I have never been able to speak about this with a professional so can only speculate and I doubt it would be directly associated with ptsd for me. I have experienced seeing things that couldn't have been there. I wasn't in a traumatic situation at the time but it was when exposed to the stressor (work situation with a very unhealthy person) that amped up my symptoms into fullblown PTSD and a breakdown. I remember having some sense of feeling I was properly going crazy. Like my mind was coming apart. Clinically I imagine it would be classed as psychotic depression. IDK. It was very frightening and I can only imagine what worse psychosis must be like.

My words and thoughts were totally jumbled and time was distorted in a way that was different to dissociative distortions. I saw items and words floating into the air and tried to catch them. I felt my head come apart. Someone would speak and then I would have a flash of their head jolting sideways. I don't think that was real. I went into a depression where I literally almost couldn't move or speak at all.

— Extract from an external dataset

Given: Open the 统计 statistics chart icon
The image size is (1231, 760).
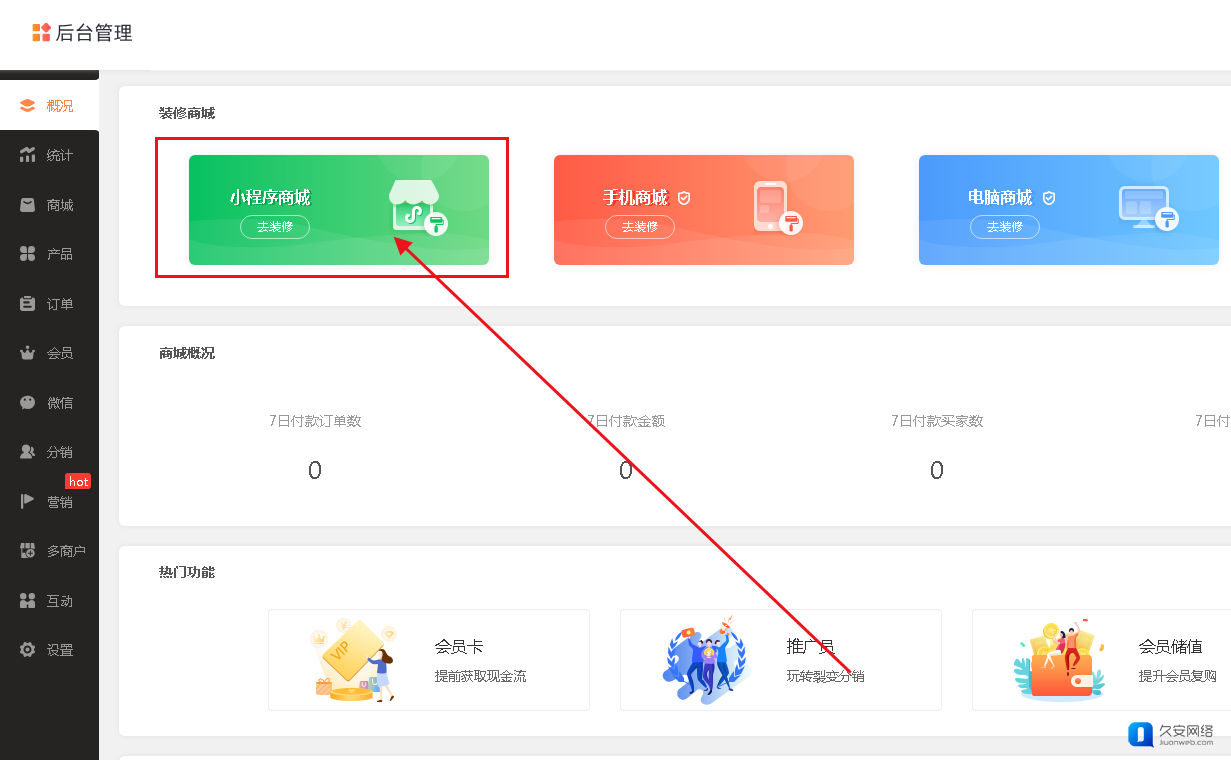Looking at the screenshot, I should tap(28, 155).
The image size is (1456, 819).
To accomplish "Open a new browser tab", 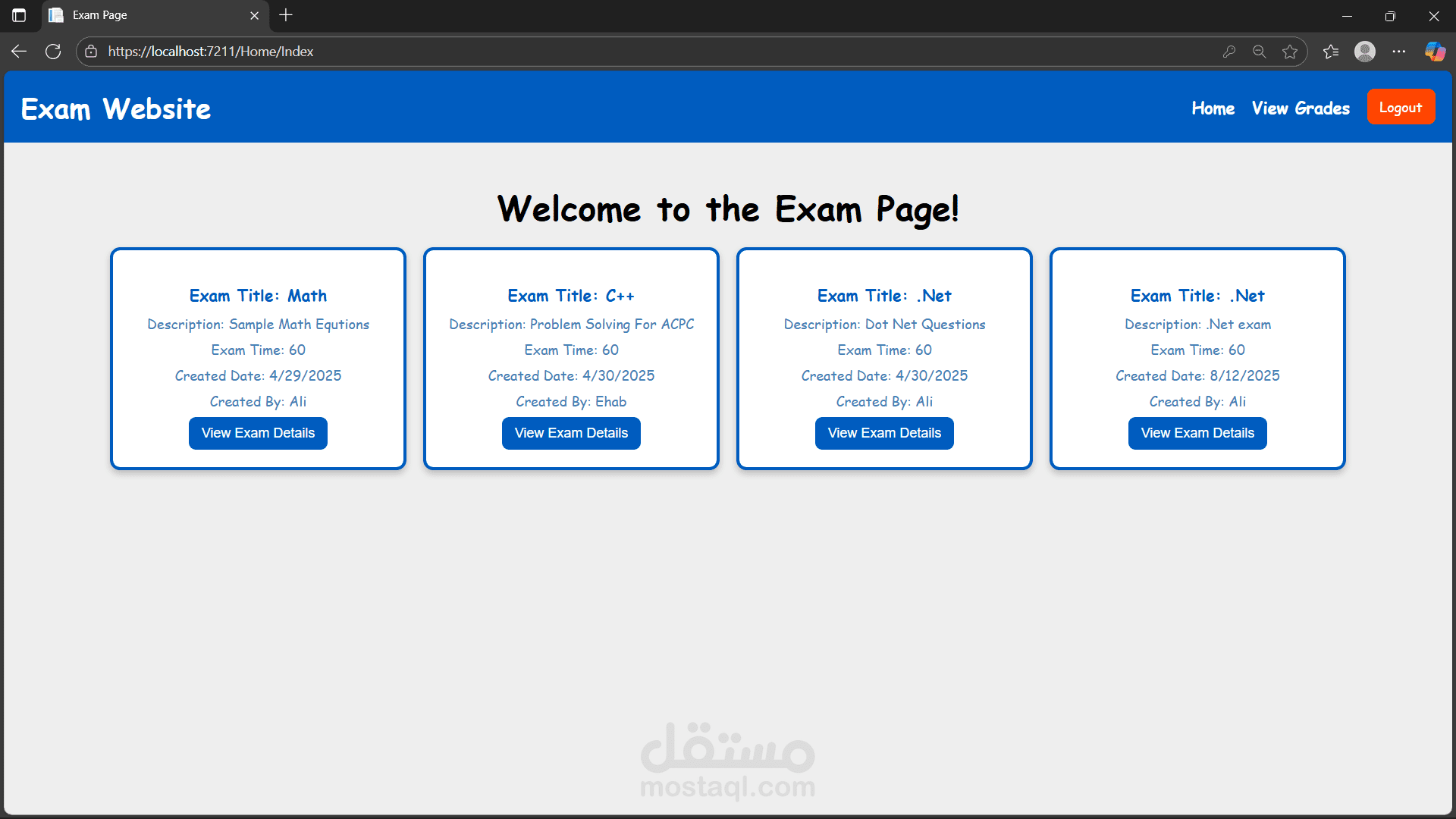I will click(286, 15).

I have had some dissociative stuff that was decidedly weird. Does anyone have an opinion of what turning invisible and having all ones cells come apart would fit under? Thought of it as disscociation once I started "thinking" of it.

Freida, I agree that sounds like flashback stuff and have experienced that too.

So sorry you experienced that Congruency. Both the trauma and this episode. It makes perfect sense you would unravel. And Tibergrace. There is only so much the brain can tolerate. I read up once that those who have full blown psychotic disorders may often have a history of trauma which is quite hard to quantify since their grasp on reality is so broken down.
 
Incredible that you survived that situation @Tibergrace .

I think I had several when I was younger with my father doing what he was doing. And I believe I had the negative symptom one as well. As I clearly remember being flat in my affect after the first time I saw one of his kills up close.

Psychosis is something that's really hard to tell people about. There's a shame associated with it for me, and also a fear that people will think I'm crazy just because I experienced that. I can understand not telling your therapist until he said that
I asked my T if psychosis could happen before I shared that it did. Then he confirmed to me that was a psychotic episode. Yes, I carried a lot of shame for a long time. It's still there a bit yet not like when I first remembered and talked about it.

I've actually had another T try to discount my experience because she didn't know you could have psychotic episodes with PTSD. She kept saying that I didn't sound insane. I didn't stay with that T for very long after she said that.

It feels helpful to hear about other people experiencing psychosis alongside trauma. Makes me not feel so bad about having had that happen to me.
Same here. Thank you for sharing your story.